Saudi food "Made in Australia"
Australian lamb and beef are well known to Saudi shoppers. Both are a regular feature in Saudi supermarkets.
Likewise, Saudis became well aware of Australia and camels thanks to stories in the Saudi media earlier this year about the Australian government wanting to cull its wild camel population and impassioned calls by some Saudi readers for them to be given a home in the Kingdom.
But if former Australian Prime Minister Bob Hawke has his way, Saudis will get to know a great deal more about produce from Down Under — on their dinner plates!
Hawke wants Saudi Arabia to produce its food in Australia. He issued his appeal in Jeddah on Sunday at a meeting of the Australia Gulf Business Council and the Jeddah Chamber of Commerce and Industry (JCCI).
Despite agriculture being part of the old stereotype of the Australian economy, there were, he said, "enormous" opportunities for food cooperation between the two countries. The combination of Saudi capital with Australian land and experience could answer the Kingdom's quest for food security.
Australia is by no means the first country to offer itself as the place to grow Saudi food. At the Gulf Africa Forum in Riyadh earlier this month, Mozambique and other African nations made similar suggestions.
It is widely known that in its bid to conserve precious water supplies and reduce grain production by 2016, the Kingdom has been looking at ideas of farming elsewhere.
There have already been talks this year on the subject with a number of countries, including the Philippines and Senegal. Just last week, Agriculture Minister Fahd Balghunaim, speaking at a conference in Khartoum, said Saudi investors were interested in developing farming projects in Sudan.
Al-Rajhi Group has already started production in the country, once known as the "Breadbasket of Africa," and food producer NADEC is also investing there.
The existing Saudi-Australian food trade is based on the traditional system of Australian producers selling to Saudi importers. The notion of Saudi companies producing food in Australia for the Saudi market would be a novel departure.
In welcoming Hawke and the trade mission to Jeddah at the end of an eight-day tour of GCC states, JCCI's Vice Chairman Mazen Batterjee backed an increase in bilateral trade with Australia, worth $2 billion last year.
"It needs an extra effort from all of us," he told the meeting. He supported not only more Saudi-Australian joint ventures but also Saudi investment in Australian agriculture. Saudi businessmen are "looking to establish joint ventures with you," he told the Australian business group, noting that both the public and private Saudi sectors had a $2.8 billion budget to invest in food production abroad. This was the first trade mission to the region by the Australia Gulf Business Council.

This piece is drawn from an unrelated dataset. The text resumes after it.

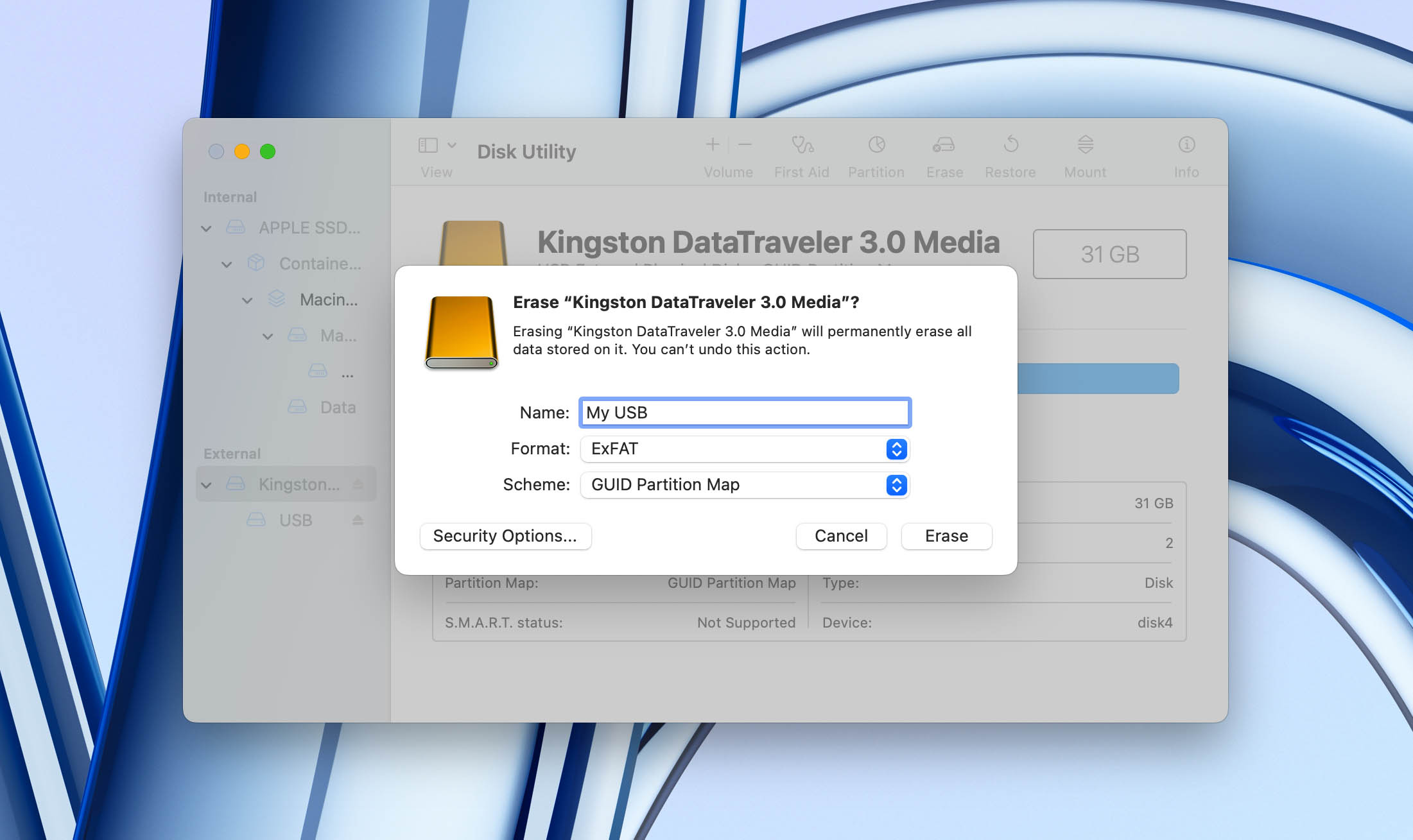Cancel the erase dialog
Viewport: 1413px width, 840px height.
(x=841, y=536)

Founded in April 2009 by Bob Hawke, Peter Costello, who served as Australia's treasurer from 1996 to 2006, Michael Yabsley, who serves as its chief executive, and Alastair Walton of Australian bankers BKK, the council sees itself as an instrument for facilitating major joint ventures between Australian and GCC corporations and institutions and investment in both directions.
That was reflected in the membership of the mission. Looking for investment partners, Melbourne-based NewSat is planning to launch a satellite that will cover the Gulf region and is looking for $10 billion in capital investment. Another company R.M. Williams Agriculture Holdings, is looking for $1 billion investment.
Those involved said it has been a profitable if intensive tour.